══ The data ══

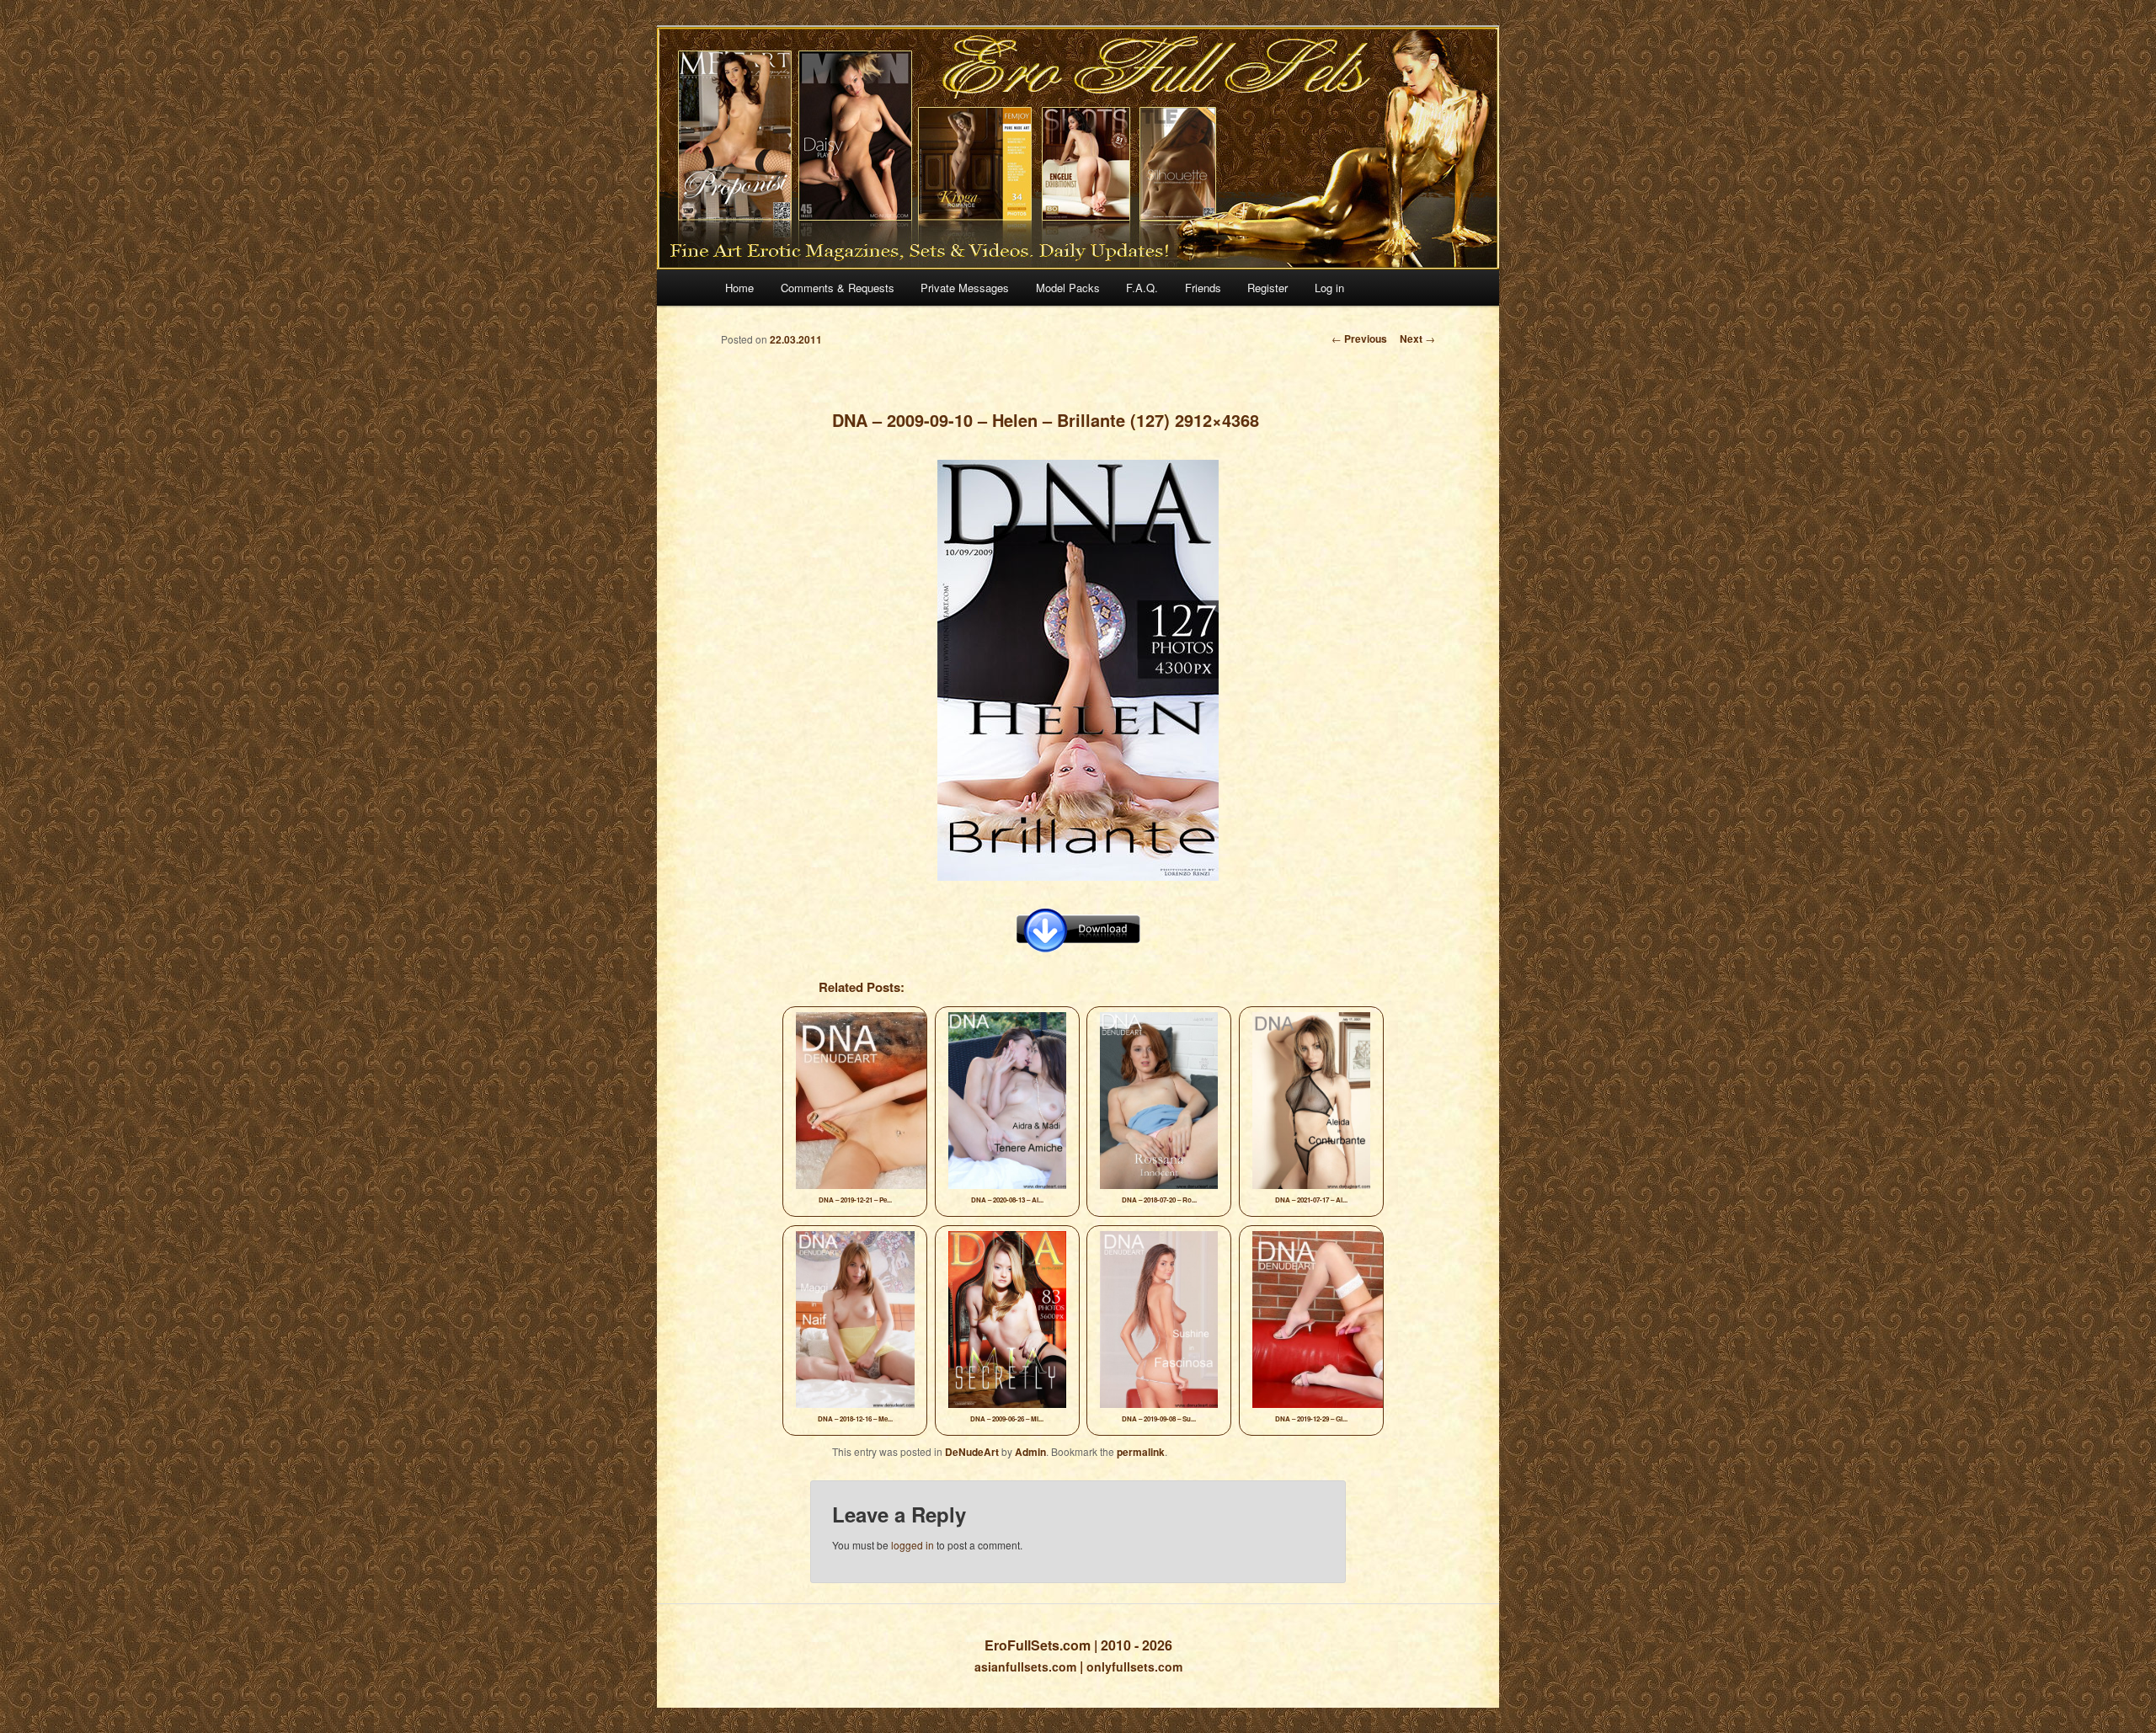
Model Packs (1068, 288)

═══
══ The data ══

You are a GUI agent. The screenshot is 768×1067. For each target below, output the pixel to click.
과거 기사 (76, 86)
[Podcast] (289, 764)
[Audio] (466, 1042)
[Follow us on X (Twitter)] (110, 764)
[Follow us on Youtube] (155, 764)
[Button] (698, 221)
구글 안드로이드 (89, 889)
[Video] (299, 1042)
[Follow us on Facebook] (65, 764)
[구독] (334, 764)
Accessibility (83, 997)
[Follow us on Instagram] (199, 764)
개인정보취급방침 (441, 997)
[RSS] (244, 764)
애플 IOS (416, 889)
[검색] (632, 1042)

═══

■ Problem ■
Reproduce exactly, and only, the part of the listing above that begins at the line with "Accessibility (83, 997)" and goes on through the line with "[검색] (632, 1042)".

■ Output below ■
Accessibility (83, 997)
[Follow us on Instagram] (199, 764)
개인정보취급방침 (441, 997)
[RSS] (244, 764)
애플 IOS (416, 889)
[검색] (632, 1042)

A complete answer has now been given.